I was a little confused, I saw build and deployment - but where should the binaries go that are produced by running "go build"

maybe a directory called bin/my_app ?, it should NOT be under cmd/my_app - I am assuming.

A little confused.

Does anybody give some insight into what they are doing?

My idea would be this directory would be excluded from source control as it just stores the go binaries that are built.

I am using go modules, so it should be inside my project directory somewhere - but not sure where.

Any ideas?

Thanks in advance

iangregsondev avatar Mar 14 '21 10:03 iangregsondev

There is no standard. Binaries can be anywhere. Note in .gitignore they're stripped off git's scraper.

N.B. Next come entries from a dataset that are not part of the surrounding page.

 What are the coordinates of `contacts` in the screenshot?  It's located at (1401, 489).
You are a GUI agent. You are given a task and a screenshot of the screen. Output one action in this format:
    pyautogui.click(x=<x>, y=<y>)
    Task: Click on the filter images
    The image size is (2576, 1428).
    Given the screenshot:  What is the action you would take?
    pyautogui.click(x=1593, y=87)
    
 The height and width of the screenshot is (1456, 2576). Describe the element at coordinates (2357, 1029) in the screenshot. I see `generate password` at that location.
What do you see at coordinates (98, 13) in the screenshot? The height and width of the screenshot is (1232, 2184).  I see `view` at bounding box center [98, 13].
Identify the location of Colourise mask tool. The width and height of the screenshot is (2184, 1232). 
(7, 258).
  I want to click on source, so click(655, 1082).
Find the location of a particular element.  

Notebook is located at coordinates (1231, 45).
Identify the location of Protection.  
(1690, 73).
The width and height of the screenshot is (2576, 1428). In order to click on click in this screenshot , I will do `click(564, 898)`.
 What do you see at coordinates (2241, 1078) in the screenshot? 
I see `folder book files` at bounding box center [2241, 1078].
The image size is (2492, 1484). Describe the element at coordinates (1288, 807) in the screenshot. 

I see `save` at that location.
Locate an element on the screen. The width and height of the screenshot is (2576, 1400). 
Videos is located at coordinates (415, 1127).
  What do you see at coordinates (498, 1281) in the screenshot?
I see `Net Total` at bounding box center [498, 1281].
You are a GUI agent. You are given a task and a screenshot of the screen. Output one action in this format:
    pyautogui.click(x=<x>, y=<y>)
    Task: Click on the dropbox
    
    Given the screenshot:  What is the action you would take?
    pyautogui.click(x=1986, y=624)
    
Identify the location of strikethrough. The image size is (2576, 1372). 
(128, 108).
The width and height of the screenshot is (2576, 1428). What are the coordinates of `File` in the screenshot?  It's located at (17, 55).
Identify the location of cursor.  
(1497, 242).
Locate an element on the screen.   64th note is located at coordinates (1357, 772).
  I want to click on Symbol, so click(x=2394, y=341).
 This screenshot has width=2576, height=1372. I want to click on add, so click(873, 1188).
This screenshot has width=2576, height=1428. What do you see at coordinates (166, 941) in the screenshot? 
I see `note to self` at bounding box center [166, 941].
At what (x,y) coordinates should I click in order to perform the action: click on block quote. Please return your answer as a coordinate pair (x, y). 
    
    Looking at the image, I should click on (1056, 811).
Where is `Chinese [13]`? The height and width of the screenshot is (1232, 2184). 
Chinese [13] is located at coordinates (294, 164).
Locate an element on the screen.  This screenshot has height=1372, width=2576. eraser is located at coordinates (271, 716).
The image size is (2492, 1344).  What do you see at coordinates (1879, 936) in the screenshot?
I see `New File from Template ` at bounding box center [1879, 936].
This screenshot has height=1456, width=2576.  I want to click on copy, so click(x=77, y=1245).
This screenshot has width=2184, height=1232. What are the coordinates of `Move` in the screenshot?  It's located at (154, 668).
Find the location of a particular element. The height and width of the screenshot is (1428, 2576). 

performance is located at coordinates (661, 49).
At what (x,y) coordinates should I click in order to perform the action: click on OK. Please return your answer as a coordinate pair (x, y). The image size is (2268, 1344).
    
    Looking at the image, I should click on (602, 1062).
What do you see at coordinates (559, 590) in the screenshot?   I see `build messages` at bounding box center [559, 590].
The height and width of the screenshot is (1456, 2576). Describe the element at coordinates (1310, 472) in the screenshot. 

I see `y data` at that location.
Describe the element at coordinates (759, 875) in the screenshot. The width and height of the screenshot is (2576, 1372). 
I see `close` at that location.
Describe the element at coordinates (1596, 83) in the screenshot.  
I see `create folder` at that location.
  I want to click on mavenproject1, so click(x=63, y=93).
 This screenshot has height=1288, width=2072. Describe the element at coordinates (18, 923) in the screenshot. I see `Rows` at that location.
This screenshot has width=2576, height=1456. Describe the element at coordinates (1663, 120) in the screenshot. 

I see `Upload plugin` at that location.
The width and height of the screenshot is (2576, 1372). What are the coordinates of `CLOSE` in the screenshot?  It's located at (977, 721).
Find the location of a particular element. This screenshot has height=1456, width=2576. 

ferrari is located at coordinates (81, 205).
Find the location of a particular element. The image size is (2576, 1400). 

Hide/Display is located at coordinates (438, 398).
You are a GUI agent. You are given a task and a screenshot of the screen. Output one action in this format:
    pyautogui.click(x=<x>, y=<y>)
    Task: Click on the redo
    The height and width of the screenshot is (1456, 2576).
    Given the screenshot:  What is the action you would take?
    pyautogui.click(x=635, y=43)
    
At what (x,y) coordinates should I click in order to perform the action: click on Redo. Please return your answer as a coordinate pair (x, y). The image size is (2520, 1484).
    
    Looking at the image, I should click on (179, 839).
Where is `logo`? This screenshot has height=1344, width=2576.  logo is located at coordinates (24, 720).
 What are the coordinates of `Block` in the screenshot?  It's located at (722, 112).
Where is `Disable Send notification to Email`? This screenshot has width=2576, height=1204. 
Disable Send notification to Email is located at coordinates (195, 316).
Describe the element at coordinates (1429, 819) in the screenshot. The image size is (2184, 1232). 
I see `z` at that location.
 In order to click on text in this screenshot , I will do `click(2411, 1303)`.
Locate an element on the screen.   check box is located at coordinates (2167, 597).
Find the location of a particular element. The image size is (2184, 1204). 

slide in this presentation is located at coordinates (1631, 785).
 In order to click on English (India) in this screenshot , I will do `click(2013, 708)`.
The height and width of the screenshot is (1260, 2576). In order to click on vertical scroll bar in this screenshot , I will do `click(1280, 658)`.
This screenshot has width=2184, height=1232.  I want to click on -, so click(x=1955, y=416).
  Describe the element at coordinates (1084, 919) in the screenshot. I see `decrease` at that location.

Although since /cmd is for your main project applications they should be in /cmd

tgbv avatar Mar 17 '21 06:03 tgbv

Thanks @tgbv ,

That makes sense, thanks.

Confused about one thing though, you state the binaries are excluded via gitignore.. I presume you mean ".exe" on Windows ?

What about Linux or mac ?

Or do you mean you exclude all files from cmd unless they end in .go ?

iangregsondev avatar Mar 28 '21 14:03 iangregsondev

I presume you mean ".exe" on Windows ? What about Linux or mac ?

I meant ".exe" Linux binaries have no standard extension (check https://askubuntu.com/a/174356). I don't know how Mac handles binaries

Or do you mean you exclude all files from cmd unless they end in .go ?

I did not mean that, but it's a tricky question.

It makes sense to have the compiled binaries in /cmd but not to commit them on git repo --- which is why ".exe" files are excluded in gitignore. If linux had a "executable file extension" standard, gitignore would contain it as well.

However depending on app structure some compiled binaries may retrieve their configuration from a local config file on the disk. Which is why I now tend to agree with your point: "exclude all files from cmd unless they end in .go"

tgbv avatar Mar 29 '21 05:03 tgbv

It's pretty common for the generated binaries to end up in <your_project_dir>/bin. And in your .gitignore file you'd have a line like this (to avoid committing the binaries to git): /bin/

kcq avatar Apr 28 '21 20:04 kcq

You should be using -o flag to opt a location for your executables, otherwise it'll perform default behavior which is vague mostly.